Le gouvernement conservateur canadien va se battre pour éviter sa chute

INTERNATIONAL  mar 2 déc

Le gouvernement canadien de Stephen Harper s'est dit déterminé mardi à utiliser "tous les moyens", y compris une éventuelle suspension du parlement, pour éviter sa chute et l'arrivée au pouvoir d'une coalition soutenue par les "séparatistes" québécois.

Confronté à sa pire crise depuis son arrivée au pouvoir début 2006, M. Harper lutte pour la survie de son gouvernement minoritaire, moins de deux mois après sa réélection.

Les trois partis d'opposition ont conclu lundi un accord pour le remplacer par un gouvernement de coalition, estimant que M. Harper n'a pris aucune mesure efficace pour aider le Canada à faire face aux conséquences de la crise économique mondiale.
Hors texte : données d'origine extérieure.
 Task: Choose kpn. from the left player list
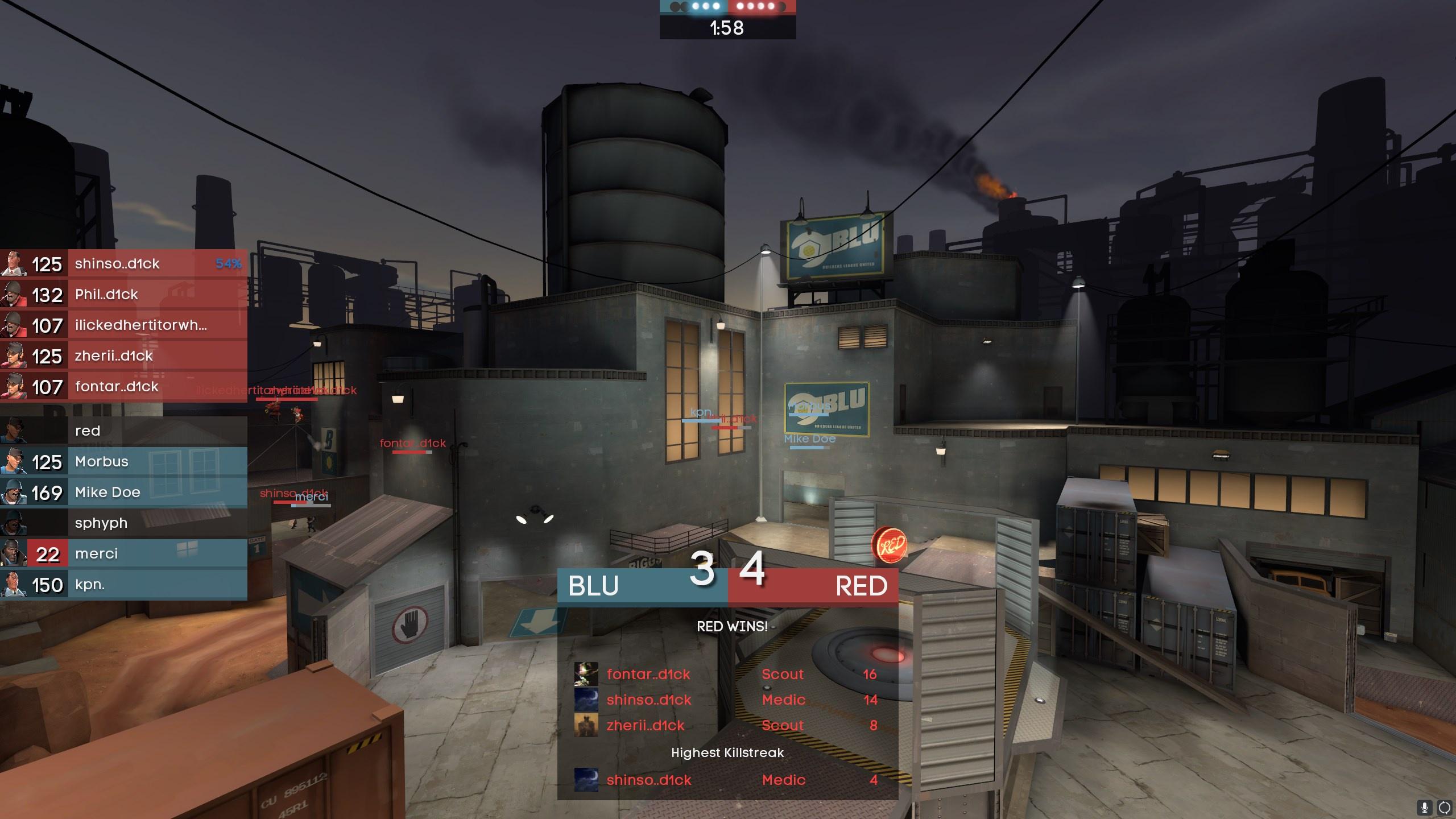[124, 585]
"Cet accord conclu avec les séparatistes constitue une trahison des intérêts des électeurs, de ce pays et de son économie. Nous allons le combattre avec tous les moyens dont nous disposons", a lancé un Stephen Harper extrêmement combatif, lors d'une séance houleuse de la Chambre des Communes.

M. Harper faisait allusion au fait que la coalition formée par le parti libéral (centre) et le Nouveau parti démocratique (NPD, gauche) doit être soutenue par le Bloc québécois (indépendantiste) dont l'objectif à terme est l'indépendance du Québec.
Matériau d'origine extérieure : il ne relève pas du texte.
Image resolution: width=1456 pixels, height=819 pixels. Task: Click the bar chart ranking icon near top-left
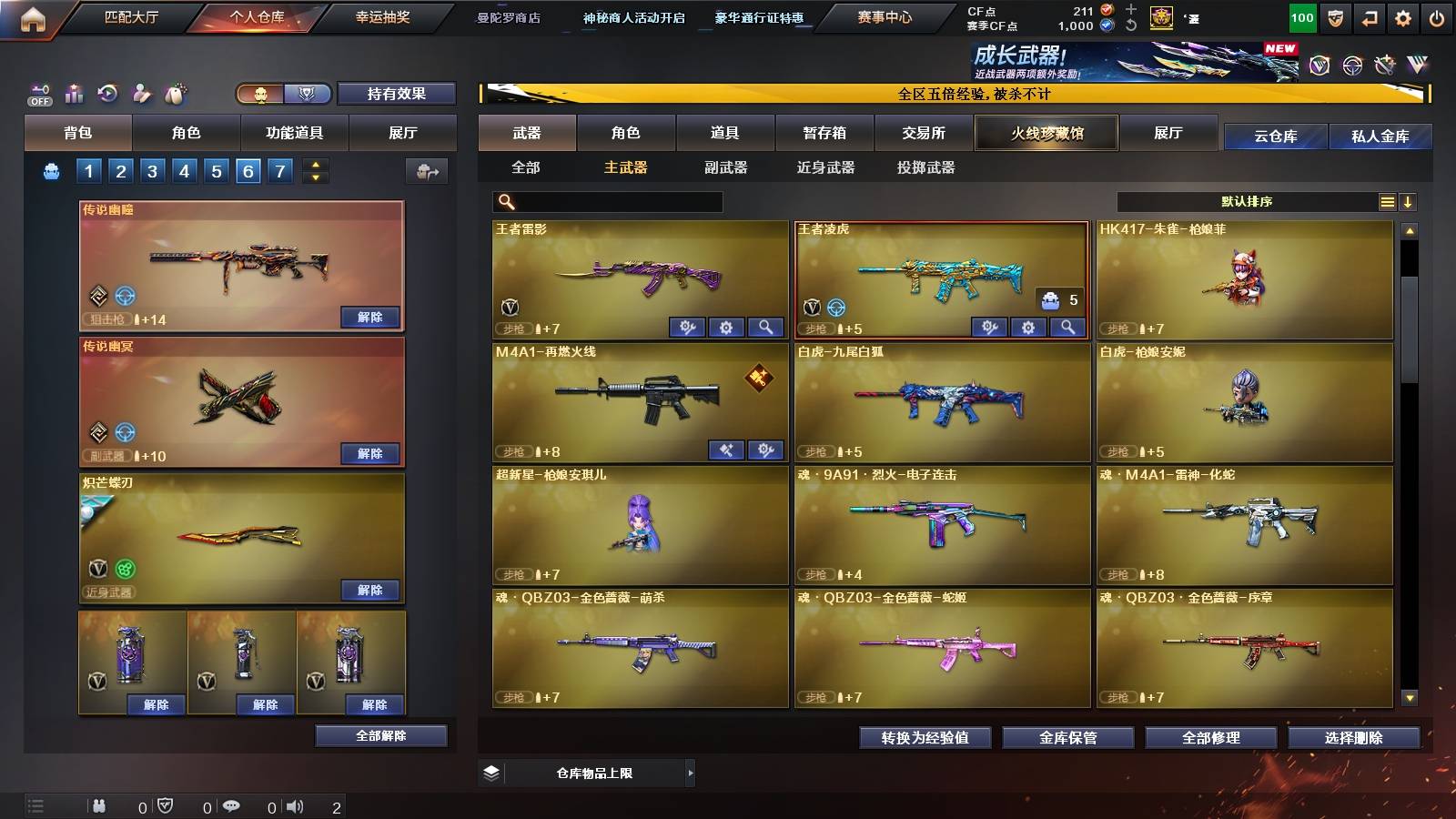[x=73, y=93]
Si le chef du parti libéral Stéphane Dion, qui doit diriger la coalition, "veut être Premier ministre avec le soutien des séparatistes, alors il doit soumettre cette option au peuple canadien", lors d'une nouvelle élection, a-t-il lancé.
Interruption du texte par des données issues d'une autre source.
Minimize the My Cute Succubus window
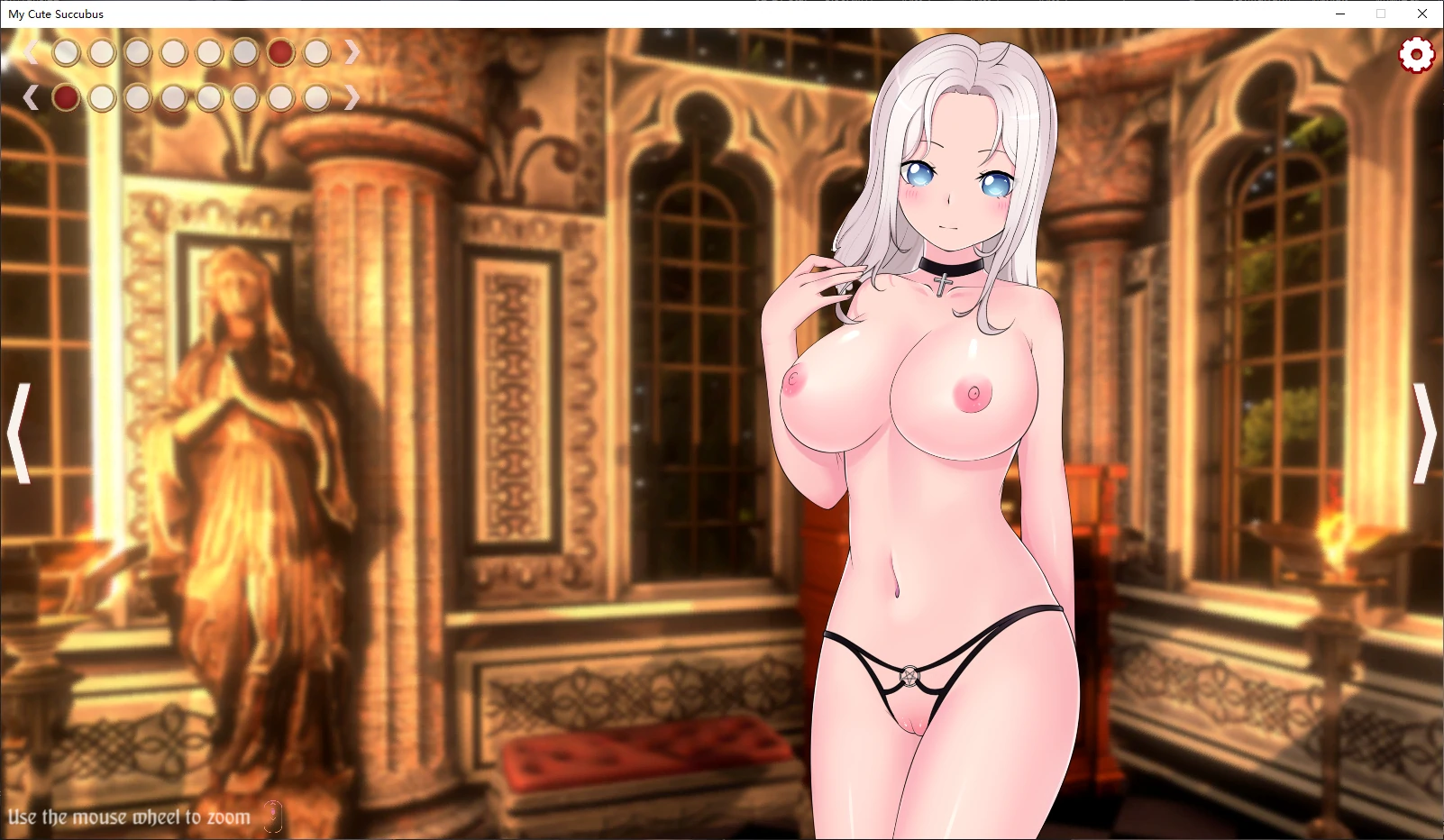point(1342,14)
"En tant que Premier ministre, j'ai la responsabilité de ne pas laisser les clef du pays à un groupe de ce genre", a-t-il ajouté.

Indiquant que le gouvernement combattrait l'accord de l'opposition avec "tous les moyens légaux à sa disposition", un proche collaborateur de M. Harper a laissé entendre que celui-ci pourrait demander une suspension temporaire des travaux du parlement.

Cela éviterait que les partis d'opposition ne renversent le gouvernement conservateur par une motion de censure, ce qu'ils ont l'intention de faire lundi prochain. M. Harper avait déjà reporté ce vote d'une semaine pour se donner un répit.

Dans le système canadien, si M. Harper veut obtenir une "prorogation" c'est-à-dire la suspension temporaire des travaux de la chambre, il devra en faire la demande à la gouverneure générale Michaëlle Jean, représentante de la reine d'Angleterre Elizabeth II et en tant que telle chef d'Etat du Canada.

Celle-ci a fait savoir mardi qu'elle rentrait plus tôt que prévu d'une tournée dans quatre pays d'Europe de l'est "en raison du contexte politique actuel au Canada" et serait dès mercredi à Ottawa.

Luc Juillet, politologue à l'université d'Ottawa, a jugé probable que cette demande soit présentée à Mme Jean et qu'elle y accède.

Si le Premier ministre demande "du temps pour voir s'il peut sauver les meubles, cela paraîtrait déraisonnable et biaisé en faveur de l'opposition de lui refuser ces quelques semaines. Je pense qu'elle va probablement lui accorder ça", a-t-il déclaré à l'AFP.

Le gouvernement conservateur a également prévu des rassemblements dans tout le pays et lancé une campagne publicitaire pour dénoncer la coalition et l'accord conclu avec le Bloc québécois qui vise, selon lui, à s'emparer du pouvoir sans passer par les urnes.

Le quotidien de référence The Globe and Mail a estimé mardi que le leader libéral Stéphane Dion, sévèrement battu lors du scrutin du 14 octobre, "n'a pas gagné le droit de gouverner".

Mais il a aussi jugé que M. Harper et ses "machinations" étaient largement responsables de la situation actuelle et a suggéré qu'il démissionne et quitte la direction du parti conservateur.